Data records
§ §

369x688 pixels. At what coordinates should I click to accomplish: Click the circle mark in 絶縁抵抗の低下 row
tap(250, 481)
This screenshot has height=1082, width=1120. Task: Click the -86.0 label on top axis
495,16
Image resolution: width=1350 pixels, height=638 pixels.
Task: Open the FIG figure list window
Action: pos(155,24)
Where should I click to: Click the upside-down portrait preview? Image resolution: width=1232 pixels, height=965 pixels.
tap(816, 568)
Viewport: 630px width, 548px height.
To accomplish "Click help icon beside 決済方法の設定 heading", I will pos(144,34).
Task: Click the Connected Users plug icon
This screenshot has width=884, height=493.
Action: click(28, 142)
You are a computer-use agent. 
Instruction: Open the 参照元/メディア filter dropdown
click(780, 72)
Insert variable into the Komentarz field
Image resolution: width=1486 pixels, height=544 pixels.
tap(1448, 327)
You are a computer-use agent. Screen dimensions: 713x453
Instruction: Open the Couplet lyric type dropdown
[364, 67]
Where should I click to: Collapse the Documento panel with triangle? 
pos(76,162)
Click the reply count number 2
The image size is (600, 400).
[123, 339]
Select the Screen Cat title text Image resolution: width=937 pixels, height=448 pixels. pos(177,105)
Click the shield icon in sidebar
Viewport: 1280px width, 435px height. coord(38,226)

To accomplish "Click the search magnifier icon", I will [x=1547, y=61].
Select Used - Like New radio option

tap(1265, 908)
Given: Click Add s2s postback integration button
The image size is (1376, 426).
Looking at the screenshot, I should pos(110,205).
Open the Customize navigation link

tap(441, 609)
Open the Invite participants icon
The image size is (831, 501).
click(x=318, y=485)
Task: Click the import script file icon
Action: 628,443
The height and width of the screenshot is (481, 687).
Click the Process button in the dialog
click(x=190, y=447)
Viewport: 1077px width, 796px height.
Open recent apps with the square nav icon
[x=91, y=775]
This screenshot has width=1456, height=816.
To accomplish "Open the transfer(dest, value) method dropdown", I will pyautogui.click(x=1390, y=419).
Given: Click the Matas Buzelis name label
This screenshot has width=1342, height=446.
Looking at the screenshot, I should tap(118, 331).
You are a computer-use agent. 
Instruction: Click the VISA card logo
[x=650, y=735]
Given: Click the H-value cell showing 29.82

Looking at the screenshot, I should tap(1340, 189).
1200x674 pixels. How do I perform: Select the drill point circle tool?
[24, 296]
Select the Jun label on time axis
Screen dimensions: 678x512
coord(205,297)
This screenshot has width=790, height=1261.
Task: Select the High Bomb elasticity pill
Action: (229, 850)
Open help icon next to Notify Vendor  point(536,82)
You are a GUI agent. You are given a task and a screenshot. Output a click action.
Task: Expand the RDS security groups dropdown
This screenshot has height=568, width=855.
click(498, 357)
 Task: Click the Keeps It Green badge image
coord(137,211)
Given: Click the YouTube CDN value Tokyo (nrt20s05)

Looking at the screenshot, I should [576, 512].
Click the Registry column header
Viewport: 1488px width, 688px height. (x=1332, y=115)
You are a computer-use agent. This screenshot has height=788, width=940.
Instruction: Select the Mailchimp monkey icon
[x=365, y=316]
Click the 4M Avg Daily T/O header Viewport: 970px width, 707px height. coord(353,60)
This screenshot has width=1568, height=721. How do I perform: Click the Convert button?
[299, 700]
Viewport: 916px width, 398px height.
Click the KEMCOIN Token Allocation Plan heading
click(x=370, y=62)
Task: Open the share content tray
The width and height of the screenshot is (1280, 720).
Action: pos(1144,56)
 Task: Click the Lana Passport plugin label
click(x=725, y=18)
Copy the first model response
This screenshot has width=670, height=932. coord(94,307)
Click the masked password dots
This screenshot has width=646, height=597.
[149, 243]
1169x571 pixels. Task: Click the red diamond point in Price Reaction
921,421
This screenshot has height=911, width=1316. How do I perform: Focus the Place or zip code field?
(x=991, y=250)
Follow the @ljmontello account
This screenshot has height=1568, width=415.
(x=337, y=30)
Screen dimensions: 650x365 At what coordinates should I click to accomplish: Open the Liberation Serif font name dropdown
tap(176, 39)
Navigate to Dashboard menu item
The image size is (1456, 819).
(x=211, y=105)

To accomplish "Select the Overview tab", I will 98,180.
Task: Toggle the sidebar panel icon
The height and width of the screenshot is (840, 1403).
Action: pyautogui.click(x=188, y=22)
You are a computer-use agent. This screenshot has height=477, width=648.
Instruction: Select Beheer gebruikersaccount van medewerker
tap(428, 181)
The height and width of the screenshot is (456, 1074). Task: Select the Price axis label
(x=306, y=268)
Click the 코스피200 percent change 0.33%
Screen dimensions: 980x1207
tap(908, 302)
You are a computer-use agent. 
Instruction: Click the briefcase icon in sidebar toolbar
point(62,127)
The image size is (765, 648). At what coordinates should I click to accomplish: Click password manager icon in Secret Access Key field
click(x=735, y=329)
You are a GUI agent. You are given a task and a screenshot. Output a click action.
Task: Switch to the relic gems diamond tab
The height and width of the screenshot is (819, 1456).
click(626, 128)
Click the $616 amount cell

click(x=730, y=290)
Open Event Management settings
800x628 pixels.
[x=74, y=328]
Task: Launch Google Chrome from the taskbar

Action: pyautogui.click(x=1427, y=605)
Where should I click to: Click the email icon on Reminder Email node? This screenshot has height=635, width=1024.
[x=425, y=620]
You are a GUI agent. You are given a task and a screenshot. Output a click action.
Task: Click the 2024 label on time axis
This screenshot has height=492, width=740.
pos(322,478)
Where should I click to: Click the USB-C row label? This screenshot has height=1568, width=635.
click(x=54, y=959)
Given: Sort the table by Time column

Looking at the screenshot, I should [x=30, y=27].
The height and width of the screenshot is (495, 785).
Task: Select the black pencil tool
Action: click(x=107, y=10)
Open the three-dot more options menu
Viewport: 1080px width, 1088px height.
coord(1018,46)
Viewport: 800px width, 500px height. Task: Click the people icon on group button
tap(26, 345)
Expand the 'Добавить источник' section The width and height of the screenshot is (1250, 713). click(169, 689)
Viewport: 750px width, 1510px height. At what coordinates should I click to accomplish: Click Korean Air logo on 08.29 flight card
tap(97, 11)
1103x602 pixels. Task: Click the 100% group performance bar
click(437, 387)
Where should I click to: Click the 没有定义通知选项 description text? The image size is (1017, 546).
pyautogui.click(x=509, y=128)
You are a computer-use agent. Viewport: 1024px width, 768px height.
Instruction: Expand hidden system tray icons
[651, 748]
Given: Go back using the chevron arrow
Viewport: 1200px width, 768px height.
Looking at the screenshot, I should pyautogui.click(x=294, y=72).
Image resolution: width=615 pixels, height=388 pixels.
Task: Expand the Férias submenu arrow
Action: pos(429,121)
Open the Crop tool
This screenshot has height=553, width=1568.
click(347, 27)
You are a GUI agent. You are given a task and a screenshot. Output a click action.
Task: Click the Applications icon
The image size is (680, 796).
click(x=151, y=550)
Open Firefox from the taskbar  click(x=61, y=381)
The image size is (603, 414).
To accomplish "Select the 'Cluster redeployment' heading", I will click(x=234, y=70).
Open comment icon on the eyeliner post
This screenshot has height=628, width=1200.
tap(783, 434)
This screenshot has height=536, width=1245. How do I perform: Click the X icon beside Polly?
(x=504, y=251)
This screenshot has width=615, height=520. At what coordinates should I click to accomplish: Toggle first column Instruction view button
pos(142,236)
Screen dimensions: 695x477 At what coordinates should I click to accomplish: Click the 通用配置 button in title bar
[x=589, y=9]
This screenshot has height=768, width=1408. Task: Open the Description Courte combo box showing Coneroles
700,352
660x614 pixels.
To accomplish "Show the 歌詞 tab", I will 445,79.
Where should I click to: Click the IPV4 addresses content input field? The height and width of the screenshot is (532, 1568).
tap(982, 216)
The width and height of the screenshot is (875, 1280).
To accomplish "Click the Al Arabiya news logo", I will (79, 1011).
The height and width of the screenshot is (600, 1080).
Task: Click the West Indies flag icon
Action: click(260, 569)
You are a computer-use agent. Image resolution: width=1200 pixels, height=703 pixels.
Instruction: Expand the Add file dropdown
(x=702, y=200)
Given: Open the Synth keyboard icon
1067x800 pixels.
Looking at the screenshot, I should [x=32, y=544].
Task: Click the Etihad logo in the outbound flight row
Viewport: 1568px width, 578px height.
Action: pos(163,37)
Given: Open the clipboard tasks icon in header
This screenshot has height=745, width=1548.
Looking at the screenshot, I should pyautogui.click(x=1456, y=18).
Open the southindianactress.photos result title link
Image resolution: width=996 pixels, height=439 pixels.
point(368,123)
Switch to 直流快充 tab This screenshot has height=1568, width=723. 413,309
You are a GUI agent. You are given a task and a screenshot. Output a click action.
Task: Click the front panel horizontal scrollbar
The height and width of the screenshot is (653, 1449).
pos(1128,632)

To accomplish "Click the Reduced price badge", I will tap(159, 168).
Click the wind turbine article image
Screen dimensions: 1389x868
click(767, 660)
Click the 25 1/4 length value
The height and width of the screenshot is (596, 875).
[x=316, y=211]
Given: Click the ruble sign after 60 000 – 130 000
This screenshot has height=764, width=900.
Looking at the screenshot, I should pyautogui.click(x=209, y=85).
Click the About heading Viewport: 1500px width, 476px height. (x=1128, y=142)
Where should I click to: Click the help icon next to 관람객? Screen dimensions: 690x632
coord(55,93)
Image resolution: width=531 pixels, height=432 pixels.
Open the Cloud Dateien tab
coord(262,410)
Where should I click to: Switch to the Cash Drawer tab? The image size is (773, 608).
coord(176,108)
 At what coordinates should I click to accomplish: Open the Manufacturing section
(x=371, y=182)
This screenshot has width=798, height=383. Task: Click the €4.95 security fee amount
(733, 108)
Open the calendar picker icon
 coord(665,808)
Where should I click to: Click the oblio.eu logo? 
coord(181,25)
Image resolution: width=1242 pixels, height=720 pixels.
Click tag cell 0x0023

§ §

**Exercise brief**
The lines above starting at the one that contains "Given: Click Add" and ending at the one that contains "Open the Invite participants icon" must be transcribed exactly, and no other lines may appear.

**Output of the task**
Given: Click Add s2s postback integration button
The image size is (1376, 426).
Looking at the screenshot, I should pos(110,205).
Open the Customize navigation link

tap(441, 609)
Open the Invite participants icon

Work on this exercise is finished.